**What is needed**:
Copy the data from the line with "Task: Turn 音乐 music off" to the line with "click(x=1255, y=216)", replacing "Facility" with "Location" and changing nothing else. Leave the pictures out.

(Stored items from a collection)
"""
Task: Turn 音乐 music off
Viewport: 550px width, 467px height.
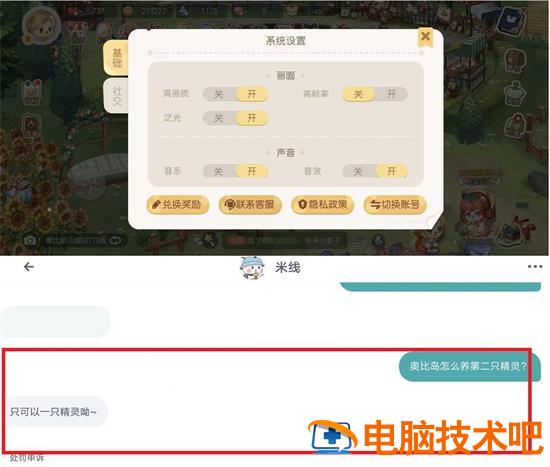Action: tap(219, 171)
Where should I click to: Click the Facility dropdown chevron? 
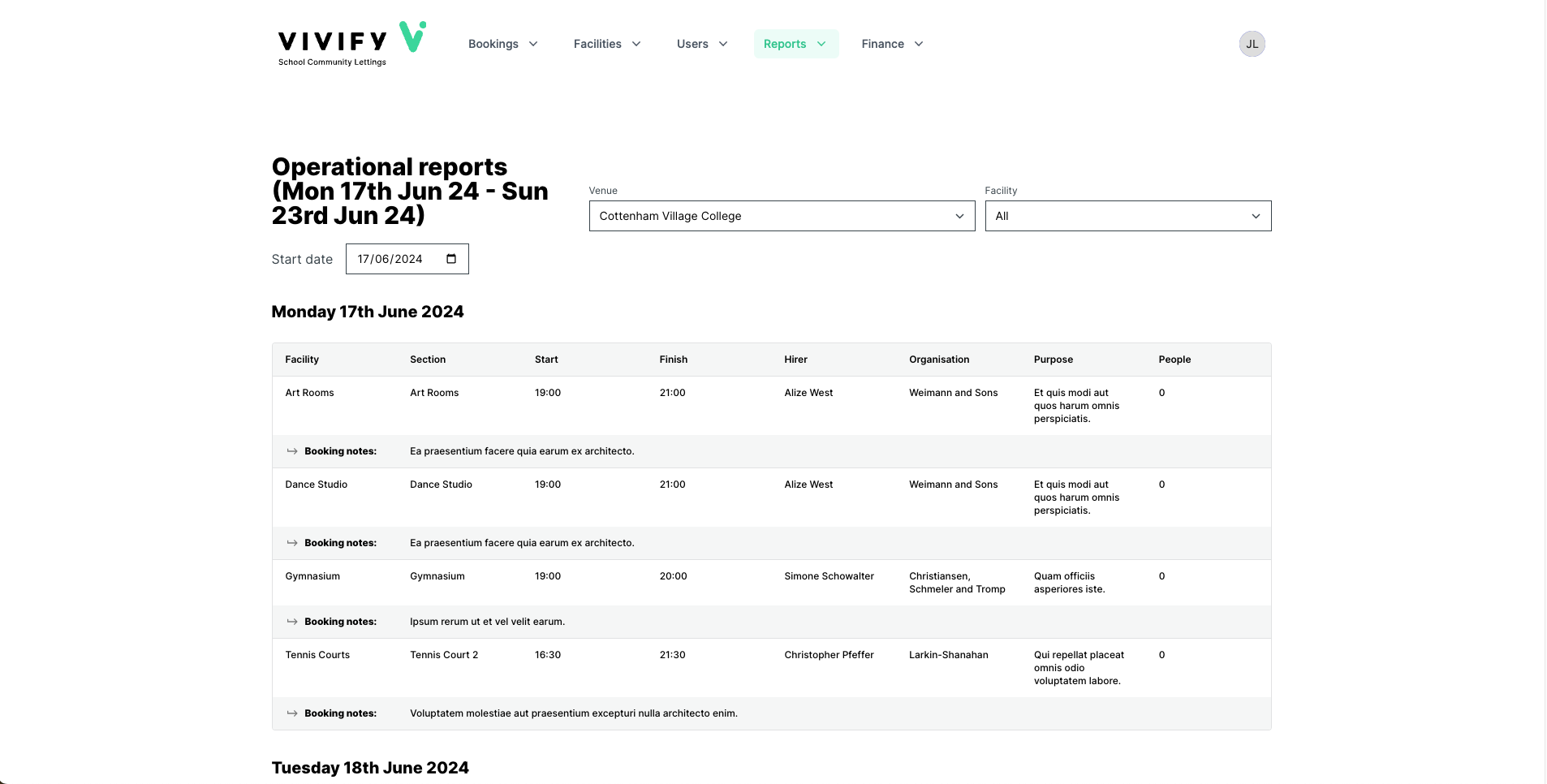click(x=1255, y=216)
"""
"""
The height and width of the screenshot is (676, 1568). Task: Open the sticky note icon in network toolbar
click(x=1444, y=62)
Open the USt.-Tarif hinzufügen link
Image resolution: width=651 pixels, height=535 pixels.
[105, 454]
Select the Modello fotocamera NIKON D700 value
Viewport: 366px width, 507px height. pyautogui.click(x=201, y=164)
"""
"""
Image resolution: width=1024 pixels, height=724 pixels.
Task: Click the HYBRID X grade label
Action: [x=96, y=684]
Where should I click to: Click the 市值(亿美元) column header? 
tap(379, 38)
"""
**Task result**:
Task: Turn 音乐 music off
Viewport: 550px width, 467px height.
Action: tap(219, 171)
Where should I click to: Click the Location dropdown chevron? 
click(x=1255, y=216)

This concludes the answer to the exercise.